··· Available data ···

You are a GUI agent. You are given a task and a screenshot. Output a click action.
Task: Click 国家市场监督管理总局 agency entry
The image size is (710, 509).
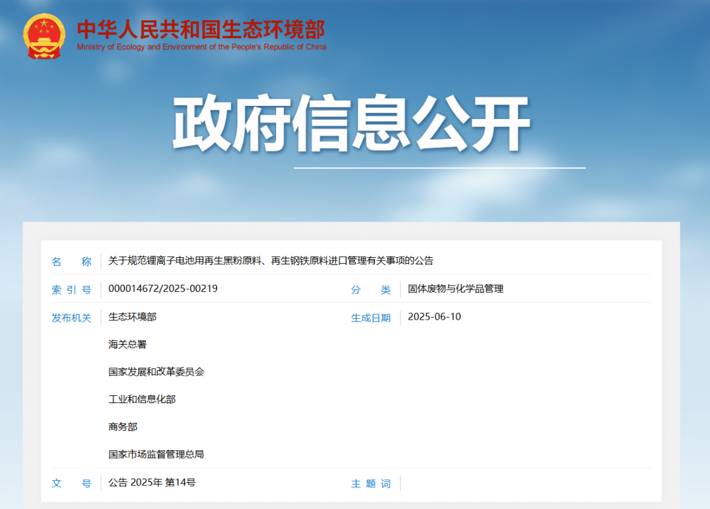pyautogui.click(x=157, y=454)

···
··· Available data ···

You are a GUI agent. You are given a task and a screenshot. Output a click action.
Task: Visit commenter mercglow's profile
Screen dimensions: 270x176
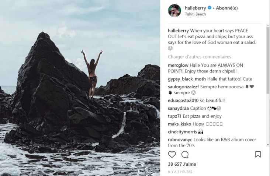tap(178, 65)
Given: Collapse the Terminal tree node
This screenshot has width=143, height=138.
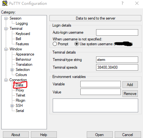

···
··· Available data ···

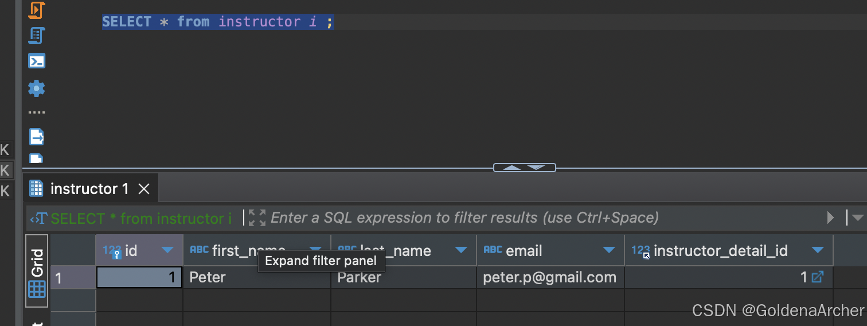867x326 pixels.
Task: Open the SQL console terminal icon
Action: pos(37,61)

···

**Instructions to follow:** Return exactly the lines above, from the one with "Task: Visit commenter mercglow's profile" up to and including the one with "This screenshot has width=143, height=138.", and include no pictures.

**Answer for the task:**
Task: Visit commenter mercglow's profile
Screen dimensions: 270x176
tap(178, 65)
Given: Collapse the Terminal tree node
This screenshot has width=143, height=138.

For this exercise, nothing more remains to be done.